年始に鍋焼きうどんを食べたら夏目漱石の「坊っちゃん」を読み返したくなった。坊っちゃんが子供の頃、下女の清から買ってもらったというきんつば、紅梅焼き、蕎麦湯、鍋焼きうどんは、食べている描写は全くないのにとても美味しそうな響きがしていて、初めて読んだ時から強く印象に残っていた。きんつばなどはそれまで意識して食べたことがなかったのに、「坊ちゃん」を読んだ後は、和菓子屋さんに行く毎にきんつばを選ぶくらい、きんつば好きになっていた。

「坊っちゃん」は坊っちゃんが四国に赴任になって清と別れるところまでの最初の章が好きで、そこだけ何度も読み返していたのだが、正月休みの最終日に久しぶりに全部通して読んだところ、読んだタイミングが悪かった。現実世界における仕事始めが、狸やら赤シャツやらがうごめく魑魅魍魎とした世界に飛び込むような気分になってひどくナーバスになっていた。実際に仕事始めを迎えてみれば、幸いなことに我が職場には狸も赤シャツもおらず、まずは平穏な第一週目を終えることができホッとしているところである。

週の半ばには第二の故郷に立ち寄った。年末にも訪れたのでわずか二週間ぶりくらいなものなのだが、やはりこの町は落ち着く。心穏やかに仕事に復帰できたのもこの町に今もある馴染みのお店や、この町との想い出に支えられているからなのかもしれないと思ったりもする。無条件に受け入れてもらえる感覚になれる場所や人があるというのは重要だ。心がささくれ立っている時でも、この町で人の温かさに触れて癒されることがたくさんあり、それはこの地から離れた今でも心の中の支えになっているのだと思う。坊ちゃんがどんな場所でもどんな時でも坊ちゃんでいられたのは、清という存在があったからというところに似ているのかもしれない。
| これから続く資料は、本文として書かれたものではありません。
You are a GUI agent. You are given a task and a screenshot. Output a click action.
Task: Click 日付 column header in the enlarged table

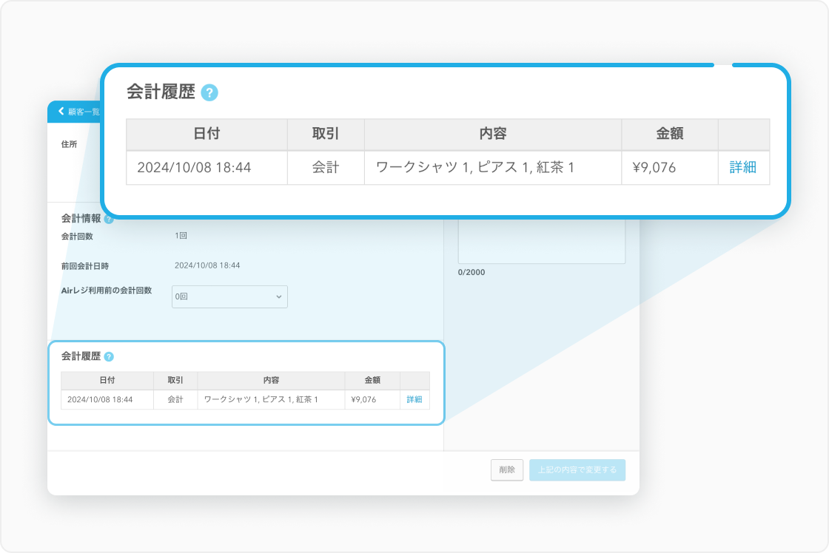pos(207,134)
さて、仕事が始まってまだ一週間。我が職場に狸や赤シャツはいないことは確認できたが、今後まだ狐やら黒シャツが登場する可能性は大いにある。そんな時でも、曲がったことはでぇ嫌い、未練なく辞めてやらぁ、という坊っちゃんのような江戸っ子魂は私も忘れず、親譲りの無鉄砲で進んでいきたいものである。自分にも清という味方が常にいるということを忘れずに。